Il primo appuntamento per gli incontri è fissato per giovedì 29 ottobre ore 21 presso la sala del consiglio comunale, via Vittorio Veneto 18.
Il PGT è vostro,
non lasciatevelo scappare
La discussione per la formazione del PGT sarà un grande momento di partecipazione: per sapere cosa “bolle in pentola” informare gli Amministratori su come vorreste la Novate di domani, un occasione da non perdere.
L’incontro programmato per il 29 ottobre si pone l’obiettivo di informare i partecipanti sul PGT, sui suoi contenuti e sul metodo che l’Amministrazione comunale vuol seguire per la sua redazione e approvazione.
Primi orientamenti
per il PGT
Il PGT è un piano che riguarda Novate ma che dev’essere inserito nel contesto che ci circonda con il quale dobbiamo interagire.

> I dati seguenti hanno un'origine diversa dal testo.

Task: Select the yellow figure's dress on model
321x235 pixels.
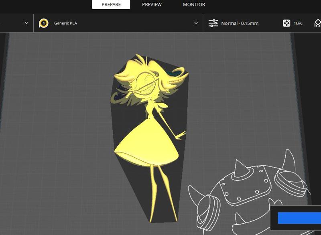Action: click(146, 144)
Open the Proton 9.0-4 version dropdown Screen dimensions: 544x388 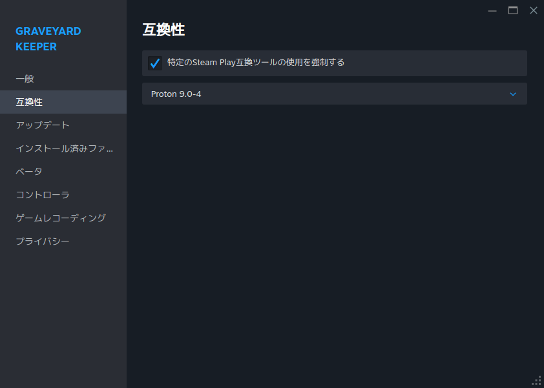pyautogui.click(x=334, y=94)
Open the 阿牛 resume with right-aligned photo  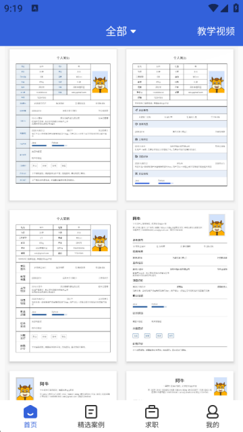click(x=180, y=286)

La “cittadella della salute”, la cui realizzazione è prevista al confine ovest di Novate, in adiacenza con l’ospedale Sacco, sarà uno degli elementi nodali del PGT per le ripercussioni che avrà in termini viabilistici, di trasporto pubblico, di riqualificazione di quella parte di territorio.
Questa Amministrazione ha proprie idee riguardo al futuro di Novate e le porrà come base di confronto per definire i criteri con i quali guidare le trasformazioni della nostra città.
Per quanto riguarda la fruibilità urbana due sono gli interventi prioritari: il completamento della sistemazione di via Repubblica (da piazza Martiri della Libertà alla ferrovia) e il riassetto di piazza della chiesa.
Uno degli impegni più rilevanti è costituito dall’aumento del numero di posti all’interno dell’attuale residenza per anziani, con la realizzazione di un Centro diurno integrato per anziani semi autosufficienti e di un Centro di aggregazione dove collocare laboratori e spazi ricreativi. Sul versante dell’attività edilizia l’orientamento è quello di un contenimento di nuove costruzioni, puntando alla ristrutturazione e al riuso di quelle esistenti. Un elemento qualificante è costituito dalla volontà che all’attività edilizia e agli immobili già costruiti si applichino le norme sul contenimento energetico e sul controllo della qualità edilizia attraverso la rapida modifica del regolamento edilizio comunale.